Commerce Secretary Norman Y. Mineta today announced the selection of 54 new industrial research projects chosen for cost-shared support under the Commerce Department's Advanced Technology Program. The projects are valued at $274 million in private and federal funding.
"The great thing about the Advanced Technology Program is that it attracts visionary projects: the challenging, difficult-to-achieve, potentially far-reaching technologies that well may be the foundations of new industries or American products," said Mineta in announcing the awards. "In partnering with industry on this research, the ATP is making a real contribution to the technological advances that fuel our economy."
Commenting on the announcement, President Clinton said, "In the past few months alone, we've witnessed a new breakthrough in medical imaging technology that will help us fight breast cancer, and work has started on a first-of-its-kind factory in Nebraska that will make polymers for packaging and clothing from corn instead of oil. These and other breakthroughs that have benefited from the Advanced Technology Program are a powerful testament to the value of this innovative industry-government partnership."
The Advanced Technology Program provides cost-shared funding to industry for high-risk R&D projects with the potential to spark important, broad-based economic benefits for the United States. ATP support significantly accelerates potentially important R&D projects. These are projects that industry on its own could not fully support because of the technical risks involved, and often where timing is critical to eventual economic success in the highly competitive global market. In many cases, ATP support is essential for the project to take place at all.
ATP awards are made on the basis of a rigorous competitive review considering scientific and technical merit of each proposal and its potential benefits to the U.S. economy. The program does not fund product development. Applicants must include a detailed business plan for bringing the new technology to market once technical milestones have been achieved under ATP support. The program is managed by the National Institute of Standards and Technology, an agency of the Commerce Department's Technology Administration.

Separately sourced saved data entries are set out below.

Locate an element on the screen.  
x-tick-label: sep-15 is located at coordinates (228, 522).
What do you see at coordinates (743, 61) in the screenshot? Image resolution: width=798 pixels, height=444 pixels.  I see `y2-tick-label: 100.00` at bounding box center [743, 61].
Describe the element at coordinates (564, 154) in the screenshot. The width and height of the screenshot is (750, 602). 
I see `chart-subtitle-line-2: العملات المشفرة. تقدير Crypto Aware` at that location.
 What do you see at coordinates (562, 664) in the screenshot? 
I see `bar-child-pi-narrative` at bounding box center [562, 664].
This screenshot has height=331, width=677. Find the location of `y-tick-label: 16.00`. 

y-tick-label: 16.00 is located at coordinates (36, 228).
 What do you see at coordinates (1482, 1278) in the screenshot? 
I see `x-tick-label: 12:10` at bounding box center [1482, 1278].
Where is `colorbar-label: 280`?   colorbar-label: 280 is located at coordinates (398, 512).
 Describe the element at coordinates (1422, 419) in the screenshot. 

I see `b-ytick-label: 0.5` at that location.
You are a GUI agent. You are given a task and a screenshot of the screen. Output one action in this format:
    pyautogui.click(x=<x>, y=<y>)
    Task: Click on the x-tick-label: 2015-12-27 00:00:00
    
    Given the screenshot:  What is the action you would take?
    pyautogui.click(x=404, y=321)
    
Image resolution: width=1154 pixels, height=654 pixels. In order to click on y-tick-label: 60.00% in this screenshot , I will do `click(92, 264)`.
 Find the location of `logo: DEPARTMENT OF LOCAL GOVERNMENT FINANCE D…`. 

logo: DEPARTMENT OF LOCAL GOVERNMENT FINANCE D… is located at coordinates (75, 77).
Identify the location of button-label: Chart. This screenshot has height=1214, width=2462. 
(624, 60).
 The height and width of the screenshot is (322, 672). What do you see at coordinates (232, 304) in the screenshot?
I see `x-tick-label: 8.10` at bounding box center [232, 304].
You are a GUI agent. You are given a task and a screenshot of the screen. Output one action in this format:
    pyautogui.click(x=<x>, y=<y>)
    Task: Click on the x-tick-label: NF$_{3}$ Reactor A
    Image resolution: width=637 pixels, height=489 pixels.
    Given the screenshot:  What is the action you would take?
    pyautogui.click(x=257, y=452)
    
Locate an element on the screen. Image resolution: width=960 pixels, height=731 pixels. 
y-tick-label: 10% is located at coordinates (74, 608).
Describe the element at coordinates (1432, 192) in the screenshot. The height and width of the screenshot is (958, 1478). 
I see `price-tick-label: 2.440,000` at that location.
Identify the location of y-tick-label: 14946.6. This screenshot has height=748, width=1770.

The awards announced today were the result of the ATP's 2000 competition, which attracted over 400 proposals representing a total of $1.6 billion in research funding. The selected projects target a broad array of technologies, including pharmaceutical design, tissue engineering, industrial catalysts, energy generation and storage, manufacturing technologies, electronics manufacturing, computer software and electro-optics. The majority of the awards, 40, went to small businesses, either for single-company projects or as the lead company in an industry joint venture. At least 30 universities are involved as joint-venture partners or subcontractors.
If carried through to completion, the 54 projects announced today will be funded at approximately $130 million from private industry, matched by approximately $144 million from the ATP. The awards announced today are contingent on the signing of formal agreements between NIST and the project proposers.
A list of the latest ATP projects and participants are available at http://www.nist.gov/public_affairs/atp/2000project.htm. More details are available at www.atp.nist.gov or by faxing a request to NIST Public and Business Affairs at (301) 926-1630.
As a non-regulatory agency of the U.S. Department of Commerce's Technology Administration, NIST strengthens the U.S. economy and improves the quality of life by working with industry to develop and apply technology, measurements and standards through four partnerships: the Advanced Technology Program, the Measurement and Standards Laboratories, the Manufacturing Extension Partnership and the Baldrige National Quality Program.